John Irving: Until I Find You

John Irving: Until I Find You

Like Stephen King in the good old days, John Irving tells big, sprawling populist tales that often send literary critics off in a huff: As much as his books get praised, they also get dismissed as overlong, unfocused, sexually obsessive, full of irrelevant detail, and generally self-indulgent. All of which is often true. But they're still generally terrific yarns, endlessly creative, absorbing, and unpredictable. Surging back from his disappointing, uncharacteristically short 2002 novel The Fourth Hand, Irving hits all the usual critics' buttons with Until I Find You, an 800-page-plus monster that reads more like a miniseries than a single novel, but still goes down with the comfortable simplicity of a good fairy tale.

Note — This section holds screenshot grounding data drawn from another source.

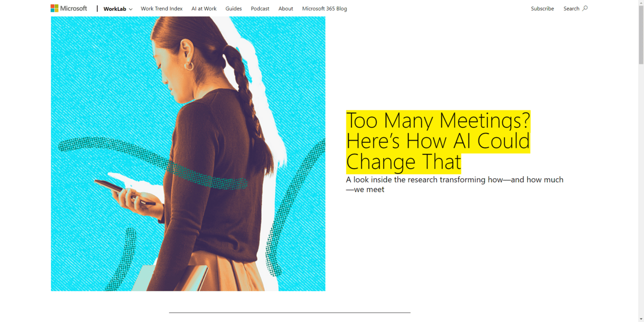
Task: Click the Microsoft four-square logo icon
Action: click(54, 8)
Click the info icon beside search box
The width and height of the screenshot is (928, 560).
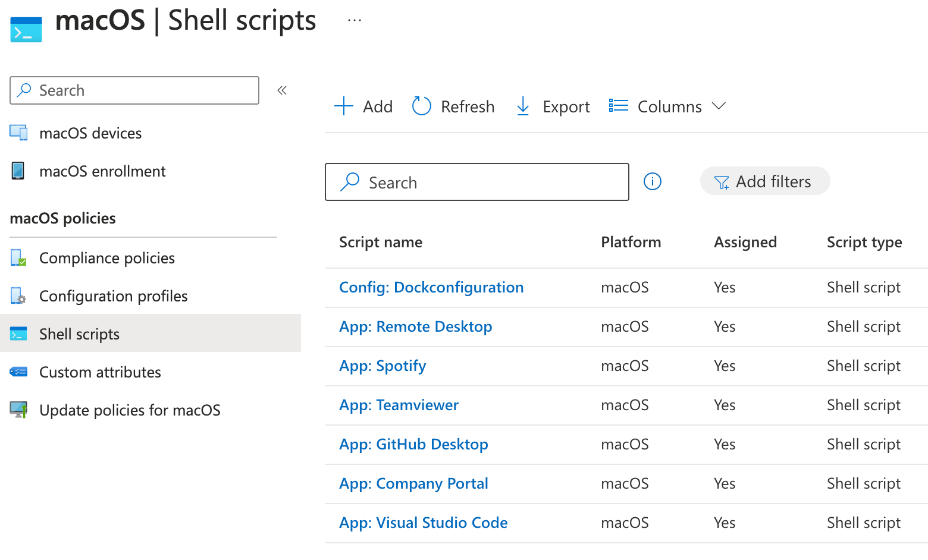tap(653, 181)
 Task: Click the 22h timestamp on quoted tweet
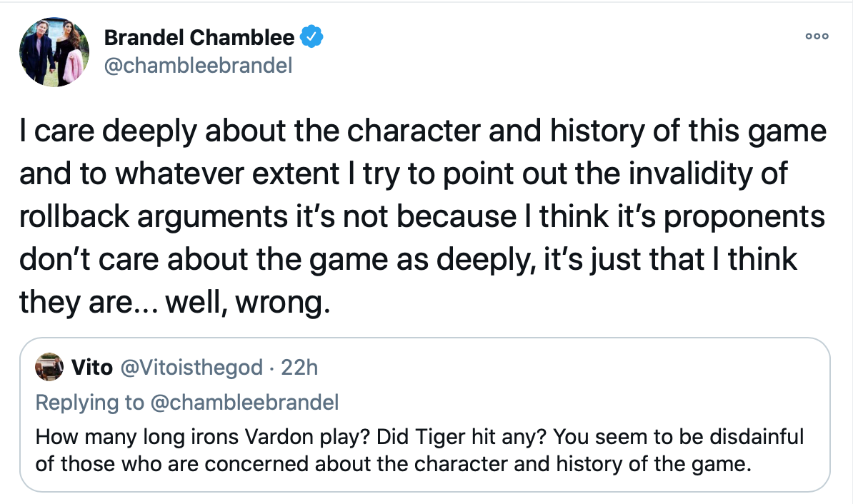point(299,368)

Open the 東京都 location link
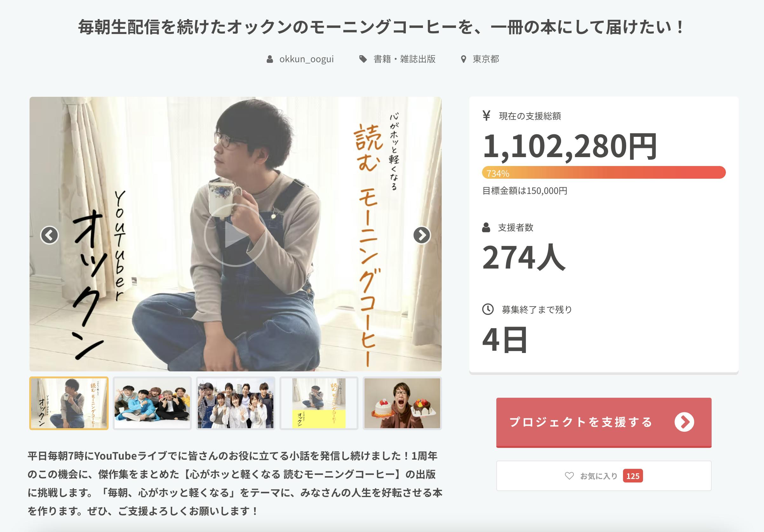coord(486,59)
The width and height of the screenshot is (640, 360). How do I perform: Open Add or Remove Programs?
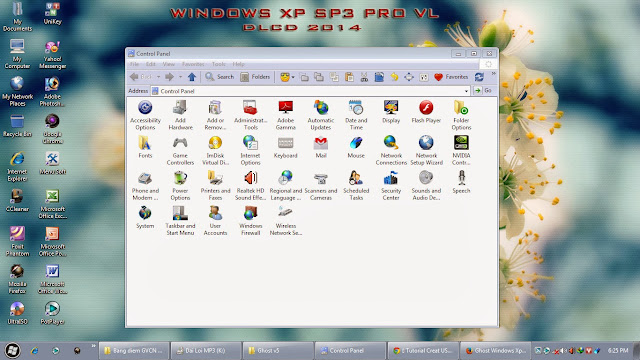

When the book launches in 1969, protagonist Jack Burns is a precocious 4-year-old being dragged from country to country by his tattoo-artist mother, along the trail of broken hearts left behind by his runaway church-organist tattoo-addict dad. Given Jack's childish misunderstandings of events around him, it's none too surprising when he later learns how wrong he was about his parents and what passed between them. But Irving takes his time getting there. His sex-sotted bildungsroman ambles through five stages in Jack's life, from his formative, creepy early sexual experiences in a Toronto church school through his early drag-heavy stage roles and on to California, where professional transvestitism and unconventional, unsatisfying affairs continue to haunt him. Jack's scarring sexual and personal history make him bad with relationships, commitment, and self-analysis, but his talent and his gorgeous face make him an Academy Award-winning hit in Hollywood—mostly, it seems, so Irving (an Academy Award-winner himself) can drop a lot of famous names and discuss the difficulty of using a urinal while clutching an Oscar. Still, therapy and misery pin Jack down until he comes to terms with his family and his past.

Until I Find You makes some notable missteps: Irving's over-reliance on exclamation points, his proclivity for explaining the obvious, and his gratuitous and excessive use of italics for emphasis all point toward the presumption that his readers can't handle subtlety. Then again, subtlety isn't really Irving's strong suit; as with his previous books, his characters' broad, unconventional behavior is often fascinating, but he rarely reveals, except through flat explanation, what they're thinking or feeling. For all its probing into the depth of one life, Until I Find You is a relatively surface-level book. But it's a very rich surface. Much has been made of its autobiographical inspirations, but this robust, thoroughly entertaining five-ring circus of a novel reads as far bigger than any real life.